[Begin Extract provided]

# How harmful is WD-40?



## Brambled (Feb 14, 2011)

So in my very uneducated ways then I first got my bike I did a little upkeep on it with WD-40 pretty much spraying any mechanical part of the bike to keep it nice and clean/rustfree.

And tonight I read that WD-40 is a big no-no for pretty much everything I sprayed.

What have I done?


----------



## highdelll (Oct 3, 2008)

Brambled said:


> So in my very uneducated ways then I first got my bike I did a little upkeep on it with WD-40 pretty much spraying any mechanical part of the bike to keep it nice and clean/rustfree.
> 
> And tonight I read that WD-40 is a big no-no for pretty much everything I sprayed.
> 
> What have I done?


well, you've degreased everything you've sprayed. (WD-40 is a solvent)

What did you spray? - from there we can assess the damage.


----------



## mitzikatzi (Sep 9, 2008)

I wouldn't say you have actually damaged anything (unless you sprayed the brake pads). You just need to re-oil and lubricate a few things.


----------



## highdelll (Oct 3, 2008)

mitzikatzi said:


> I wouldn't say you have actually damaged...


"Assess the 'damage'" is a figure of speech.

It means 'to take a look at' in closer detail.


----------



## jeffj (Jan 13, 2004)

WD40 ("WD" stands for "water displacement") is primarily a solvent, penetrant, degreaser and water displacement solution. You can use it to free up gummed up parts on your bike, but you should follow that up with a proper lubricant for the long haul. It has lubricating properties in the sense that it is a liquid, but it doesn't stick around very long and that's not good, especially on things like your chain or other spinning parts.

If parts are gummed up, rusted or slightly corroded, WD40 can be useful to get them freed up and it will have a wicking action to help get some proper longer lasting lub into where it needs to go. But if things are not gummed up, rusted or slightly corroded, there's not much point in using WD40 unless you are really in a temporary jam and things are totally dried up with no lube at all present.

For your chain, use a proper bike chain lube and follow the recommended directions for best results. You could do a lot worse than using Tri-Flow and it is readily available, but there are many different products available and some address various conditions better than others (wet, dry, dusty, etc.). Tri-Flow, DumondeTech, Boeshield T-9, Finish Line, Pedros, White Lightning, ProGold ProLink, Rock N Roll & Phil Wood are some of the more popular lube brands that would be better than WD40 to one degree or another.

[End Extract provided]
[Begin Dataset rows]

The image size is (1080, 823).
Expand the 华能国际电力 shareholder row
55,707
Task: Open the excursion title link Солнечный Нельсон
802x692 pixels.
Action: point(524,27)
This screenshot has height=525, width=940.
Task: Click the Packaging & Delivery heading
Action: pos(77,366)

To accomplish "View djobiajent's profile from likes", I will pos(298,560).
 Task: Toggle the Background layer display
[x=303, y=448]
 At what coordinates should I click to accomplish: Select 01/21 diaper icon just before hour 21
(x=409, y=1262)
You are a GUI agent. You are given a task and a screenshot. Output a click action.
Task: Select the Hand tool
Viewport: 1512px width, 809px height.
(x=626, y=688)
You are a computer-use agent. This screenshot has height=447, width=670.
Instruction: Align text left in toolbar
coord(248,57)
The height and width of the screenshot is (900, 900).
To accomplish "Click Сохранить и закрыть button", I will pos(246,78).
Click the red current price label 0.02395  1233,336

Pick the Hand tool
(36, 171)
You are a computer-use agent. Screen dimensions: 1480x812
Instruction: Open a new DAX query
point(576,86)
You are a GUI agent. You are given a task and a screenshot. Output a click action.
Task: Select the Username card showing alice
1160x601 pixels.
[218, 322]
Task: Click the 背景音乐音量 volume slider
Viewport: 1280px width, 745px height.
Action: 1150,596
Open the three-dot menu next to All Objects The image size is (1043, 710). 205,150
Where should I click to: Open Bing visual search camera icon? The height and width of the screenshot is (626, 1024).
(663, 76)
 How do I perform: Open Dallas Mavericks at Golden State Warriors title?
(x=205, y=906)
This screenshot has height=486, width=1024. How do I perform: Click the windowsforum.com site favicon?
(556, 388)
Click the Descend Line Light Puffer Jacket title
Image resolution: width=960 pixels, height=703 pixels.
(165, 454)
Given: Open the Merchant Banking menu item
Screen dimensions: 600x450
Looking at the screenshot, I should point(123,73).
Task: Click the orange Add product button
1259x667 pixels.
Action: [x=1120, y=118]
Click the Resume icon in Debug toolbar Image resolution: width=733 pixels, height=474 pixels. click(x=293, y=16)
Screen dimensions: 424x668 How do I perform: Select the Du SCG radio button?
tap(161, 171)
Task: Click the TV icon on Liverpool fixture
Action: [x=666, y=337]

[End Dataset rows]

◆ Written request A: Repeat the stretch of the WD-40 thread from "I wouldn't say you have actually damaged anything" through "have actually damaged...".
◆ Written request B: Name each distinct user who posts in the WD-40 thread.

◆ Exercise solution A:
I wouldn't say you have actually damaged anything (unless you sprayed the brake pads). You just need to re-oil and lubricate a few things.


----------



## highdelll (Oct 3, 2008)

mitzikatzi said:


> I wouldn't say you have actually damaged...

◆ Exercise solution B:
Brambled
highdelll
mitzikatzi
jeffj